Exactly the lines below from the line with "Task: Toggle status" through the line with "Task: Click the" must make up the answer, both ends included and pictures left out.

▸ Data shown:
○ ○ ○

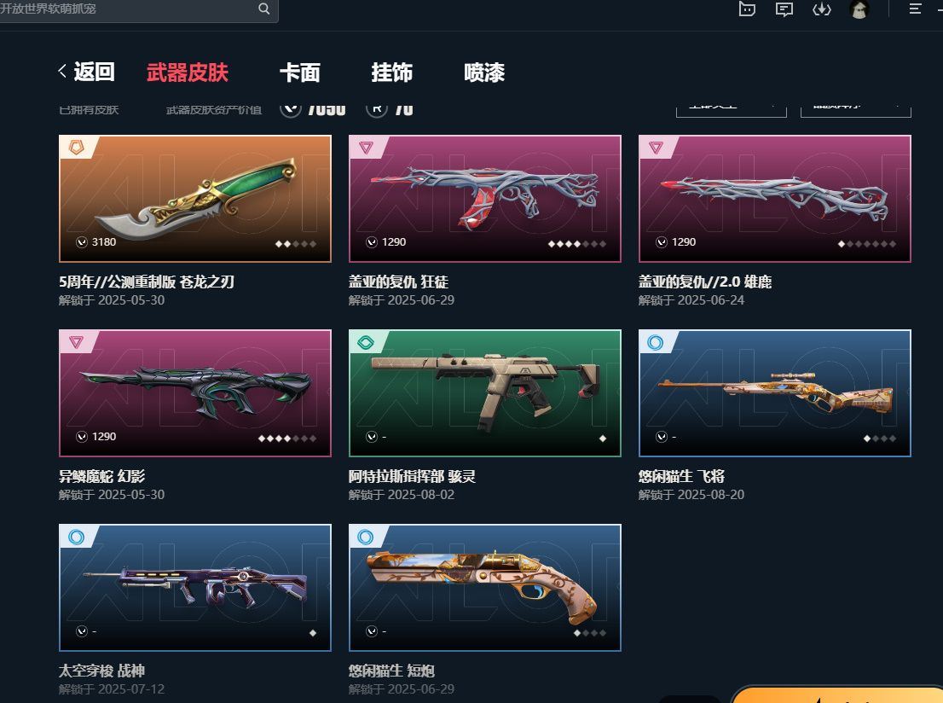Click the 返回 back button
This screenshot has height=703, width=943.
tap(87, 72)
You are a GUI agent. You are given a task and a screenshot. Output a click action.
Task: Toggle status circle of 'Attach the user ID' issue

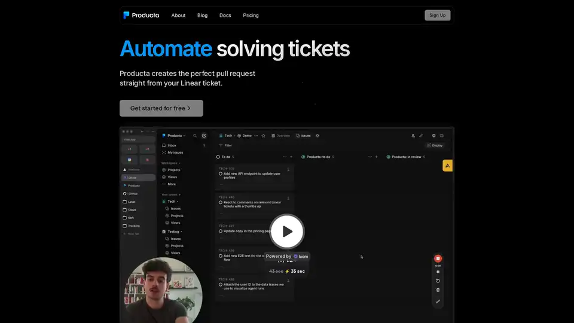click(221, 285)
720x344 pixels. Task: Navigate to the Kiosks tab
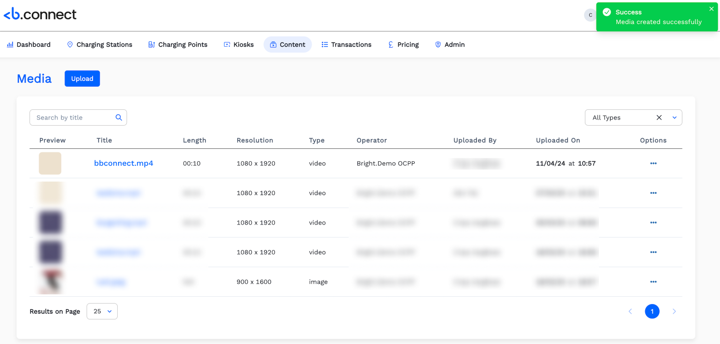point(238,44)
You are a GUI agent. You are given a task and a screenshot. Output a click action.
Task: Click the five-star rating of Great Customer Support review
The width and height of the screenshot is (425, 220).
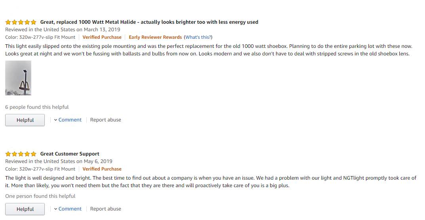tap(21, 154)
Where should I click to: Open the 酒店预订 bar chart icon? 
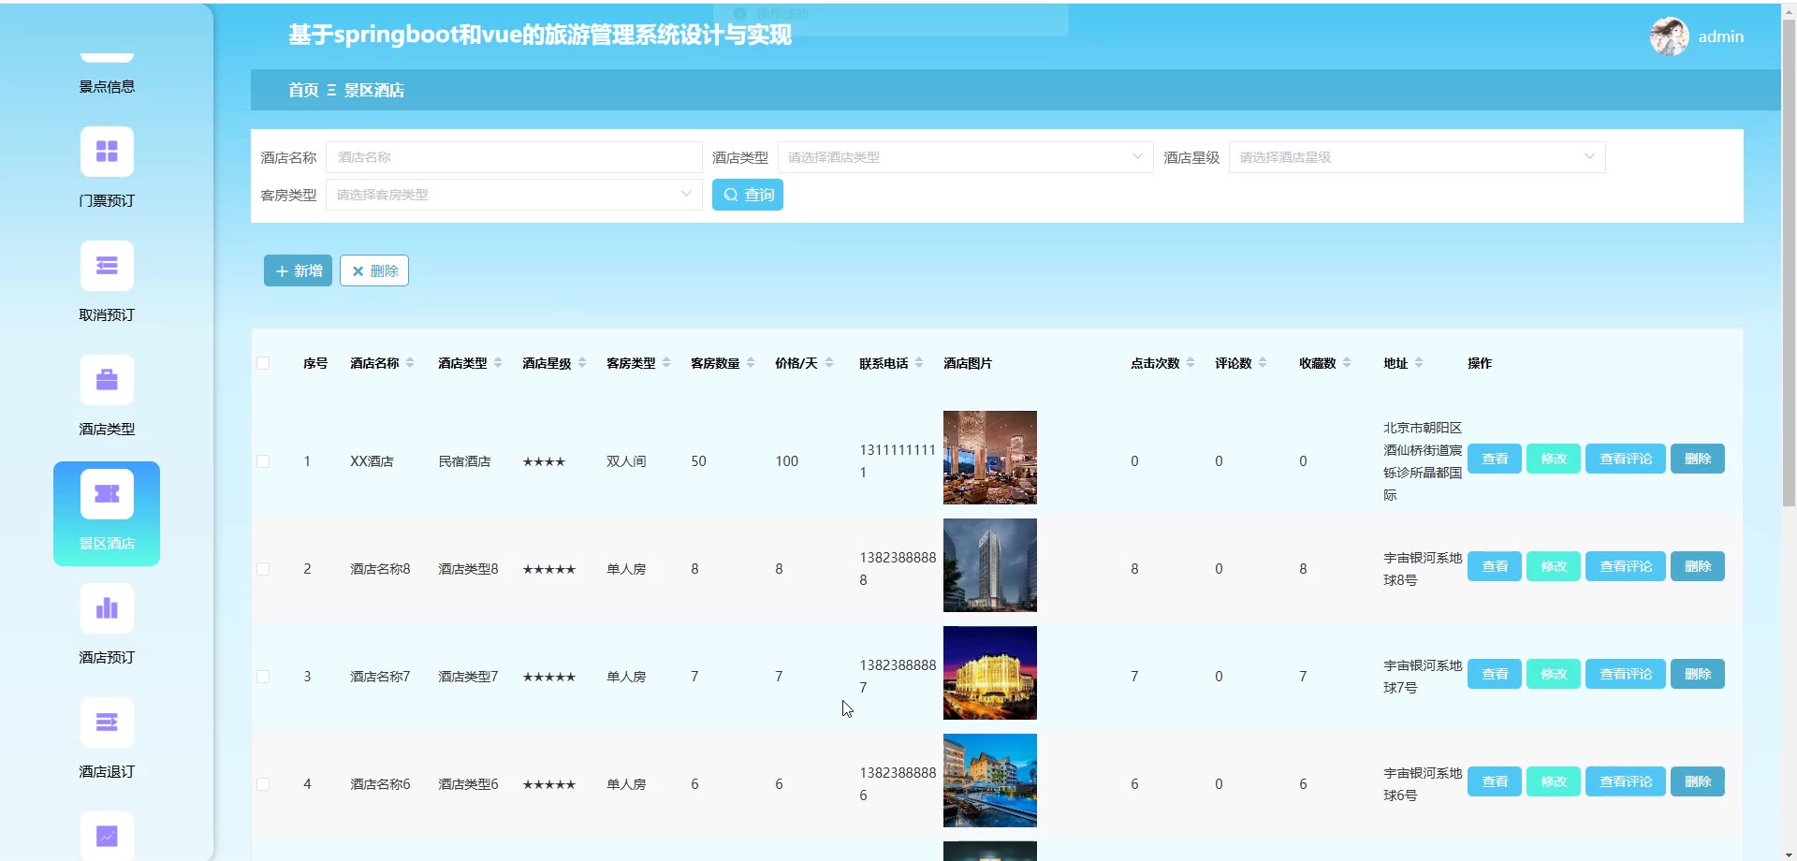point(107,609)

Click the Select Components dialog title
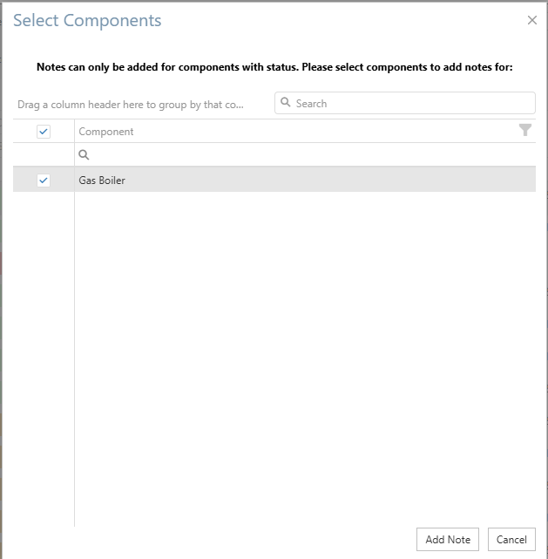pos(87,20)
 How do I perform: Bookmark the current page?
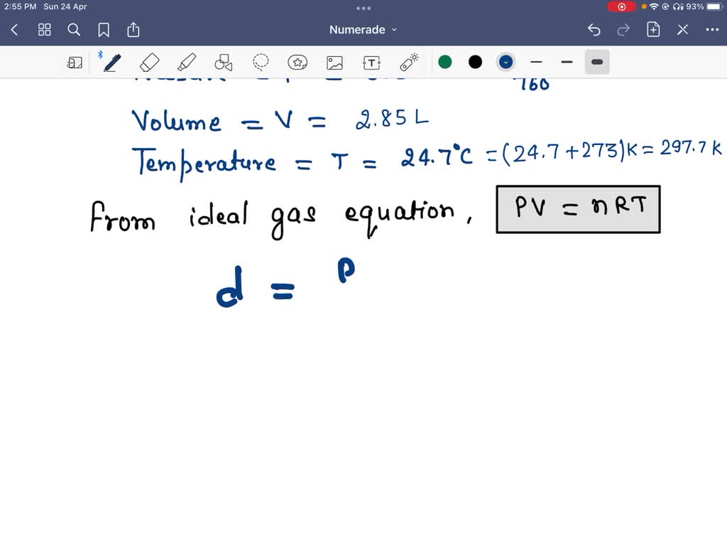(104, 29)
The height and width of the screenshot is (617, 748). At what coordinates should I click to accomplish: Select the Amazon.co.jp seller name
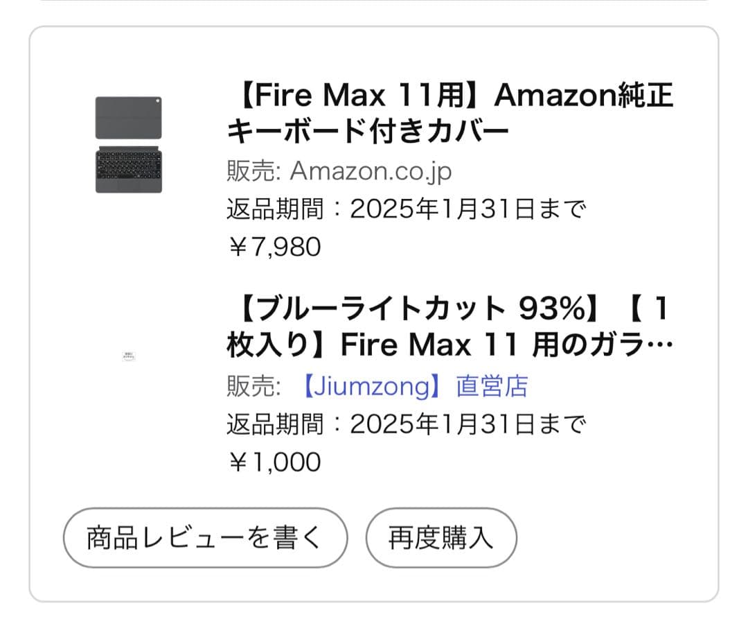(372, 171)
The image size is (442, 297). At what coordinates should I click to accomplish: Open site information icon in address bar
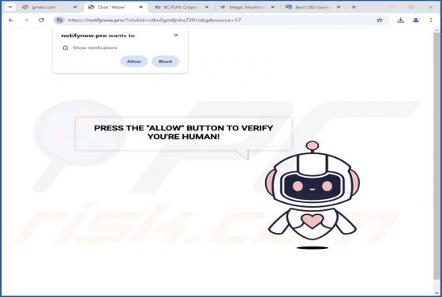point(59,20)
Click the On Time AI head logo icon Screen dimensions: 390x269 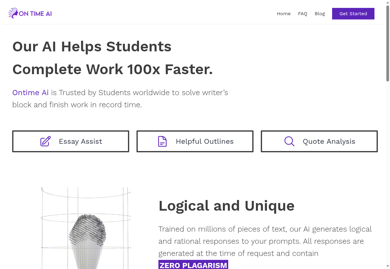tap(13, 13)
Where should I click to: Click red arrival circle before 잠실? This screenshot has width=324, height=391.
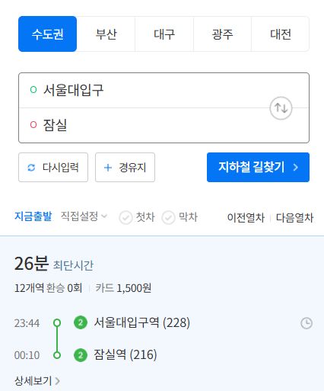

○ ○ ○

▸ Solution to this exercise:
Task: Toggle status circle of 'Attach the user ID' issue

click(221, 285)
720x344 pixels. Task: Navigate to the Kiosks tab
point(238,44)
You are a GUI agent. You are given a task and a screenshot. Output a click action.
Task: Click the five-star rating of Great Customer Support review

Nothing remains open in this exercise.